The token-based architecture that powers LLMs like Google’s AI overview is inherently limiting, and researchers haven’t been optimistic that they can solve the spelling problem.
“It’s kind of hard to get around the question of what exactly a ‘word’ should be for a language model, and even if we got human experts to agree on a perfect token vocabulary, models would probably still find it useful to ‘chunk’ things even further,” Sheridan Feucht, a PhD student studying large language model interpretability at Northeastern University, told TechCrunch. “My guess would be that there’s no such thing as a perfect tokenizer due to this kind of fuzziness.”

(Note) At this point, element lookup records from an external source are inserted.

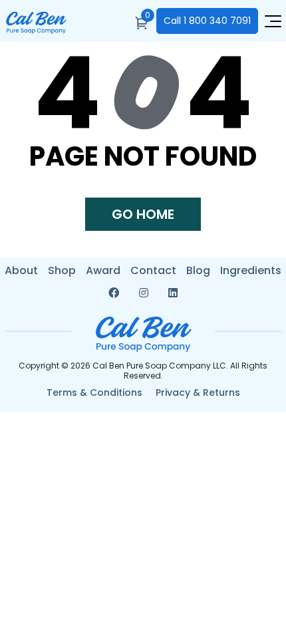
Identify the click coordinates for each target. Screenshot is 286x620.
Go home (143, 214)
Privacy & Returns (198, 392)
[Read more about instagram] (143, 293)
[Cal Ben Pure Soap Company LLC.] (36, 26)
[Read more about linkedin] (173, 293)
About (21, 270)
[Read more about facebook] (113, 293)
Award (103, 270)
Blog (198, 270)
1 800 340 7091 (207, 20)
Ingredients (250, 270)
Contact (153, 270)
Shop (62, 270)
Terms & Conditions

This isn’t necessarily an urgent problem on researchers’ minds, since the utility of LLMs doesn’t come in their capacity to spell. But these blatant failures help us remember that AI is not perfect, even if it may sometimes seem like an all-knowing power beyond our comprehension. We cannot blindly trust AI outputs without double-checking their accuracy.